##### ENTRIES SUPPLIED

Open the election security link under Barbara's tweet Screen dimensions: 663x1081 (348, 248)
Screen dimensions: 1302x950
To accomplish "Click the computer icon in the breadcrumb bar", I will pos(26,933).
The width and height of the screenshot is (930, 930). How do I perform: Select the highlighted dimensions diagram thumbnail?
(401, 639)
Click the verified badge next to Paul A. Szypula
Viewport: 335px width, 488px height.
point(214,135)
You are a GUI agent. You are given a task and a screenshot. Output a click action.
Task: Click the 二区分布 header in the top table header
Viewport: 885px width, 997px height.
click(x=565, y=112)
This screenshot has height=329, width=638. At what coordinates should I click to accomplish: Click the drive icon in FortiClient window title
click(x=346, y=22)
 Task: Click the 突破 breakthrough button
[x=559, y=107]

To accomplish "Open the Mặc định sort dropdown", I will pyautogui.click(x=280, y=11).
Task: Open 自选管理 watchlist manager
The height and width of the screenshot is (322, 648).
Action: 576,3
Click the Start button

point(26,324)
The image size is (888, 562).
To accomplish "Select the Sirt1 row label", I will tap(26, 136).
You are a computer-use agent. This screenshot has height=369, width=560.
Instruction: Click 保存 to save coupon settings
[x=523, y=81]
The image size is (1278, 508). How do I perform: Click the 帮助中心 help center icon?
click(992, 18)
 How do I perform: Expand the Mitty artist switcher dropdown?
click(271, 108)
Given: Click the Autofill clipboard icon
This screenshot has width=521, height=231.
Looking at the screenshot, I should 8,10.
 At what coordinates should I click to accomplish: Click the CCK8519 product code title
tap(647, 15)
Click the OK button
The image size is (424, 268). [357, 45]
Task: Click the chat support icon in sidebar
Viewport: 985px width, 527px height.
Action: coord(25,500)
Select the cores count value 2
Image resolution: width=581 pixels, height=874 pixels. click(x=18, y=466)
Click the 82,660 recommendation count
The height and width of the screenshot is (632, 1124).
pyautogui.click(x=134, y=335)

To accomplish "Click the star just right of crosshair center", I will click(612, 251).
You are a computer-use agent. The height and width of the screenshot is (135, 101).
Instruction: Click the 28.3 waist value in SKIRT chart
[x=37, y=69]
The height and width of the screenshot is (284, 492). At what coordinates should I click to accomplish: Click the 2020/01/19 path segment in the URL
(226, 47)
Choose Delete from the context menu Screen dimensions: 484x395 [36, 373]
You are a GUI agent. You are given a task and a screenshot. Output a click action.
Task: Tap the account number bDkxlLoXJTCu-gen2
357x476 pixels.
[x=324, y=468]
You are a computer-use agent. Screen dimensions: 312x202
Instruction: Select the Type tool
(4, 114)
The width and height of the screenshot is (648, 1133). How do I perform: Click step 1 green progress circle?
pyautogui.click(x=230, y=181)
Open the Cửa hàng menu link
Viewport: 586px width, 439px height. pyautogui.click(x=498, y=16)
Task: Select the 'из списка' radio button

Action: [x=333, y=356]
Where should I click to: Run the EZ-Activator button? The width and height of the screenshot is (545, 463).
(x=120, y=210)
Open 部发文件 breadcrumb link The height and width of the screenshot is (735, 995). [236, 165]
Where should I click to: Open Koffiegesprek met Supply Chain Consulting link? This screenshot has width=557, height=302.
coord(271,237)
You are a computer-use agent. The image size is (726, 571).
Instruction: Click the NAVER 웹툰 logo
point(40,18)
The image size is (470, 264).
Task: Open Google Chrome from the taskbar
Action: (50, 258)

##########

Give the count of lines containing the word "will" in the listing, and no other text.

4